Source Code Management

Note: This blog post was originally posted to an internal SRS blog on February 09, 2010. The post was intended to address specific issues, but I do strongly support the idea of “commit early and often” as a general principle.

Source Code Management

Source control is a fundamental part of software development. The benefits of using a source control management (SCM) system are numerous and worthy of their own blog post. But, I have noticed two significant problems with the way that SCM is currently being used on many of our projects:

  1. ChangeSets are frequently too large
  2. ChangeSets often contain code that shouldn’t be committed

ChangeSets Are Too Large

I am frequently guilty of working for days on a particular task without committing any changes to source control. I like to wait until my task is completed. I don’t want to break the build, and I don’t want to commit broken code that might impede others. But, the biggest reason that I avoid committing my working code is that I don’t want anyone to see it until I’m finished.

There are several problems with monolithic commits, including:

  • Integration headaches: large ChangeSets increase the odds that changes will conflict with someone else’s changes
  • Useless file history: comments on large ChangeSets are, of necessity, more vague and less likely to convey useful information

My preferred version control software at the moment is a DVCS. DVCSs offer many benefits over traditional SCMs, but one of the best is easy branching and merging. A DVCS allows me to work like this:

Branch per Task

Every development task is a new, independent branch. Tasks are merged into the permanent main branch as they are completed.

Branch Per Task

(from Coding Horror)

Each time I am ready to begin a new task I create a branch for all work on that task. I generally have several active working branches that I can easily switch between. I check in code often to my working branch, rarely going more than a few hours between commits. Once I have finished working on a particular task, I merge my completed code back into the shared master branch. I am able to make frequent commits without breaking the master branch due to incomplete code.

Unfortunately, TFS does not easily support this style of development. Creating branches is inconvenient, and merging code between branches is torture.
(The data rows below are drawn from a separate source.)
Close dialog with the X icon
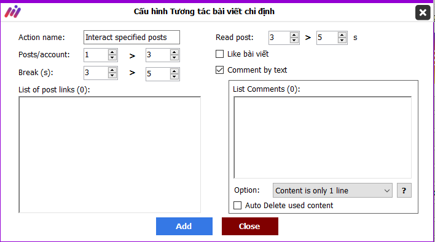The height and width of the screenshot is (242, 435). tap(423, 12)
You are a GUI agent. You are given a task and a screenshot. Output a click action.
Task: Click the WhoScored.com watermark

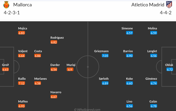pyautogui.click(x=87, y=109)
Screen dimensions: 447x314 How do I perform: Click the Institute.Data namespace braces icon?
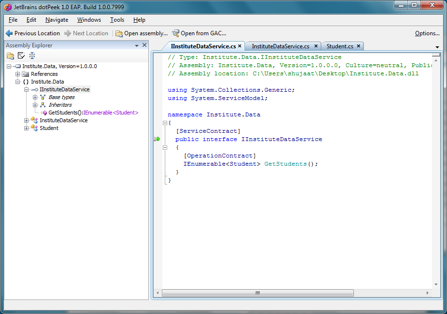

Although I would love to recommend that SRS adopt the style of development that I’ve described, I just don’t believe that it is feasible with current versions of TFS. Given the painful nature of branching and merging in TFS, I don’t see a better alternative to our current branch per-release strategy.

Given that TFS doesn’t provide easy branching and merging, here’s what we can do to find a happy medium. We should not check in broken code, but we shouldn’t hesitate to check in code that is incomplete. Especially for new functionality, there shouldn’t be any problem checking in a stub method that doesn’t do anything. There are very few, if any, situations where we would be unable to commit our working code to TFS once a day.

There will no doubt be times where checking in small, granular ChangeSets will not be practical. There will be times when some of our tasks require us to break the application (not the build though!) in order to complete a task. However, it is my belief that with a little planning these times should be brief and infrequent.

It would be foolhardy to ignore the problems that accompany frequent check-ins. As the number of developers working in the same code base increases, so too does the probability that someone will check in something that will disrupt everyone else’s work. This leads directly into my second topic: We must be aware of the code that we are checking in.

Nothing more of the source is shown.